Crime Library: Criminal Minds and Methods

Otto Sanhuber: The Man in the Attic Case

'Bat Man' on Trial

The press had a field day with the sensational case. Otto was called the Bat Man and The Ghost in the Garrett. Earl Seeley Wakeman defended Otto. Wakeman was a shrewd attorney who specialized in defending accused murderers. Otto had, of course, confessed to the killing but claimed it happened in a struggle over his guns. Otto pleaded not guilty by reason of insanity.

Wakeman played on the jurys sympathies by saying that his client had been a tool in the hands of a much older, more sophisticated and dominant woman. The defendant in the courtroom was no longer the fresh-faced teenaged male virgin who had caught Dollys eye. He was a sallow-complexioned, small, plain-looking middle-aged man. He had a receding hairline and wore round, black horn-rimmed spectacles. He had a nervous twitch that added to the effect of making him look pitiable.

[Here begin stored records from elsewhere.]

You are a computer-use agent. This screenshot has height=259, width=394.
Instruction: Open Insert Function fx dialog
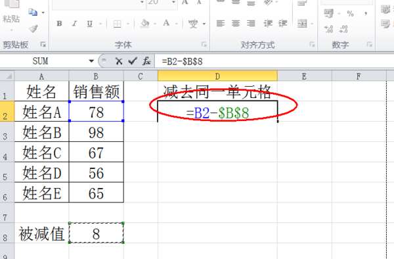(x=146, y=61)
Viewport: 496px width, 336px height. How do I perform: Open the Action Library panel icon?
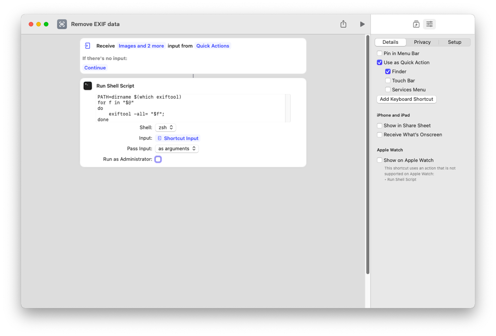(x=416, y=24)
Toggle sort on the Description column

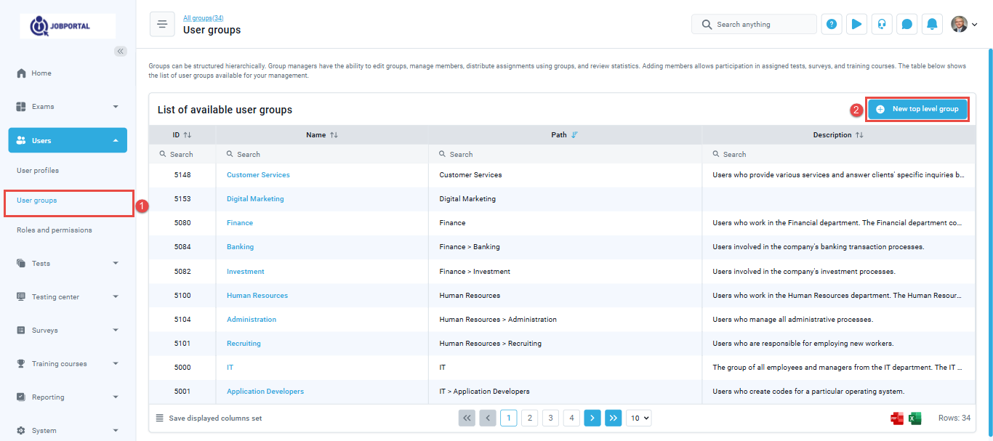coord(859,135)
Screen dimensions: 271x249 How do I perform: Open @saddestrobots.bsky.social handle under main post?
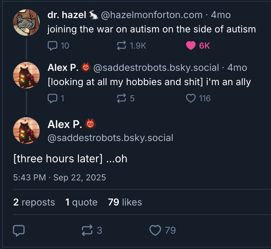coord(110,138)

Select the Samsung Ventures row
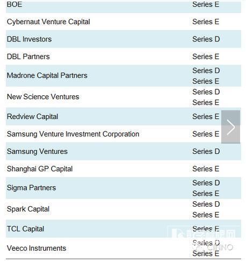tap(124, 151)
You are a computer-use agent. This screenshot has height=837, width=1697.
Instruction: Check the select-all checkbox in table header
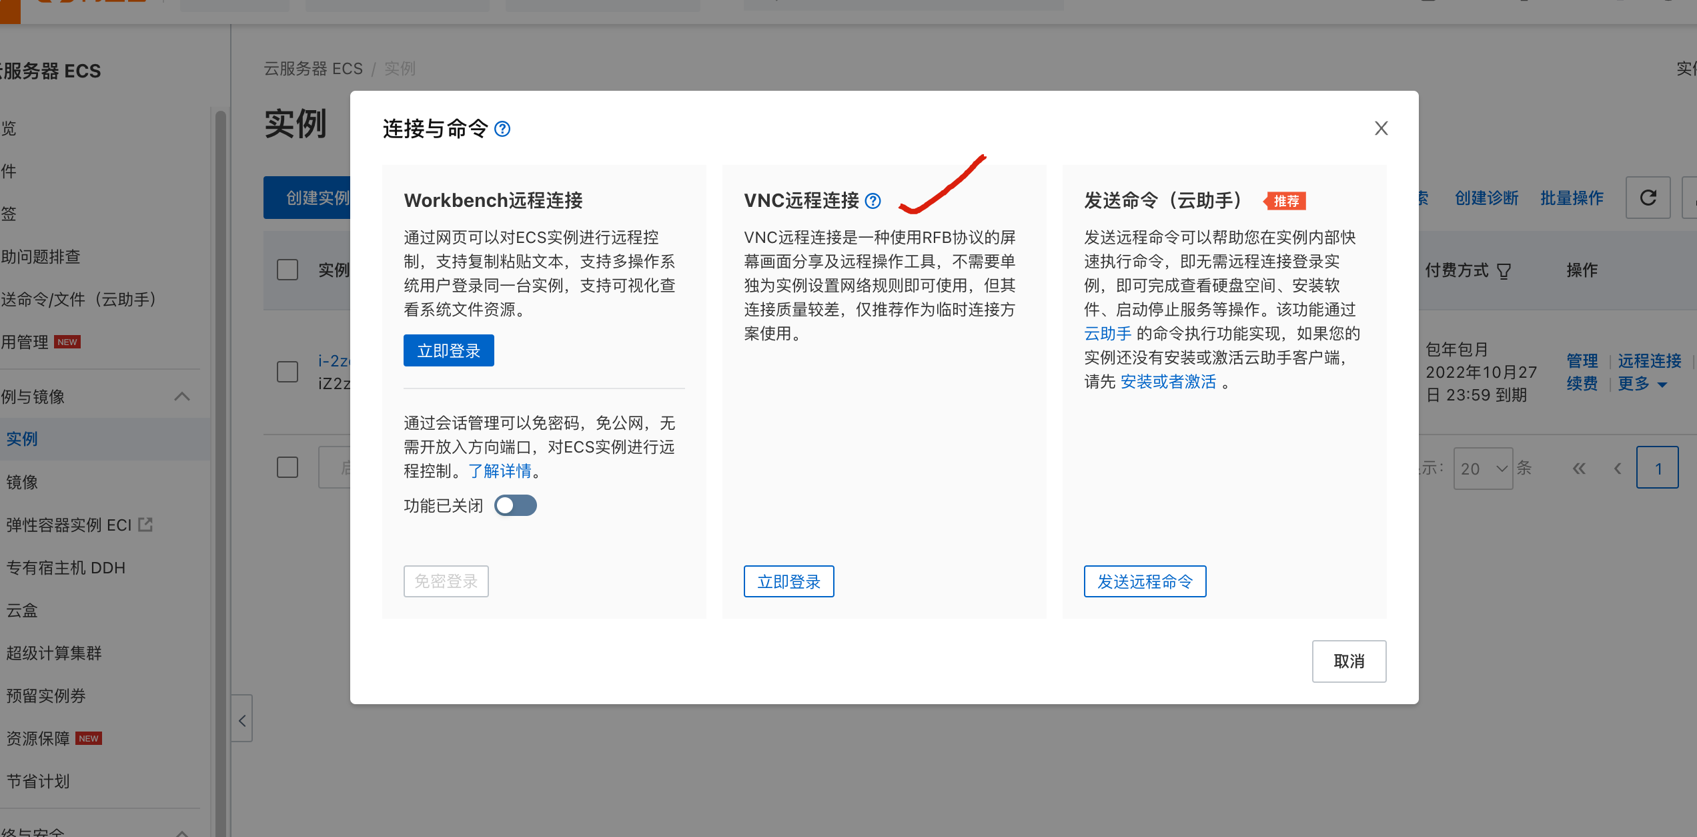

In Norman Winski's Sex and the Criminal Mind, Otto's testimony is recorded. Otto described an average day for him in the Los Angeles Oesterreich house in the years preceding the killing. I made up the beds [the couple was by then sleeping in separate bedrooms] and changed the linen about two times a week, he said. They loved to sleep clean, and I made up the beds for them, and put away their clothes, and dusted Freds clothes, because he had some beautiful things, and I would keep them in order for him and dust them, and dust his shoes, you know, so he would look neat always. And then I would wash the dishes if he wasnt home, and if he was home he would wash them, and Mrs. Oesterreich would dry them, because I couldnt then. And I would get the vegetables clean, and they were clean everybody praised her, how clean her things were; and scrubbed the floor and kept it clean, and kept the floor neat, you know she loved to have a beautiful floor and dusted it, you know. As can be seen from this testimony, Otto took pride in doing a good job in his domestic duties. His years of housework for the Oesterreichs probably made him a most efficient janitor.

His attorney asked him about the period when he came to Los Angeles ahead of the Oesterreichs and had to be away from his beloved Dolly. Norman Winski reported this testimony:

When I was away from my attic, he testified, the time was so long I didnt measure it in hours. I was frantic until I returned.

The Oedipal nature of the relationship was underlined when Otto spoke of the way he occasionally tried to manipulate Dolly. Not having anything else at his disposal, he used refusing to eat as a weapon when the two had a dispute.

It was sort of defense, he told the court. I had no other weapon. I did it deliberately. I would go in my attic and I would stay there, I would not come out except just when needed, and I would fast, I just wouldnt eat anything, that is all, and I had peace. Maybe it was foolish of me, but I did not that was my best way of doing it and she would begin to feel sorry for me, I think, and talk softly to me and bring me food, set it there. Well, now, like in that house, at that little door, you know.

Outside the door? Wakeman asked.

And then she would become, not disagreeable, but annoyed with me, and then I behaved myself.

By behaving yourself you mean you did what she wanted you to?

Yes, sir, Otto replied.

And did that have anything to do with sex? his lawyer pressed.

Yes, sir, as a rule.

The jury did not convict him of murder but did find him guilty of manslaughter. However, the statute of limitations for that offense had already expired, leaving Otto Sanhuber a free man.

Blayney Matthews and Dolly Osterreich
Blayney Matthews and Dolly Osterreich
Attorney Jerry Geisler defended Dolly. He was young and little known at the time but very skilled. The jury was unable to reach a verdict but the majority were in favor of acquittal. In 1936, the indictment against her was dismissed.

At the time The Attic Lover was published in 1958, Dolly was said to be living over a garage in a run-down section of Los Angeles. As noted by Wolf and Mader in Fallen Angels, she passed her last years living in a sort of attic.

Cecilia Rasmussen wrote that Dolly died in 1961, less than two weeks after marrying her second husband, a man she had known for 30 years named Ray Bert Hedrick. He had been her business manager. When she died, all her estate went to Hedrick because of a will drawn up in 1953. It made no mention of Otto Sanhuber.

Nothing is known about Otto Sanhubers life after his release from custody. Perhaps he plugged along as a porter or janitor, dashing off the occasional short story and seeing it published in a pulp magazine. With his gift for total devotion to a woman, it is not unreasonable to suspect that his marriage to Mathilde was a happy one. It was certainly superior to his relationship with Dolly Oesterreich in that it had no third party being wronged.

The home in which Fred Oesterreich died still stood in 1986. Wolf and Mader noted, No longer a single family residence, its now an apartment building with nine small units. One of them is in the attic.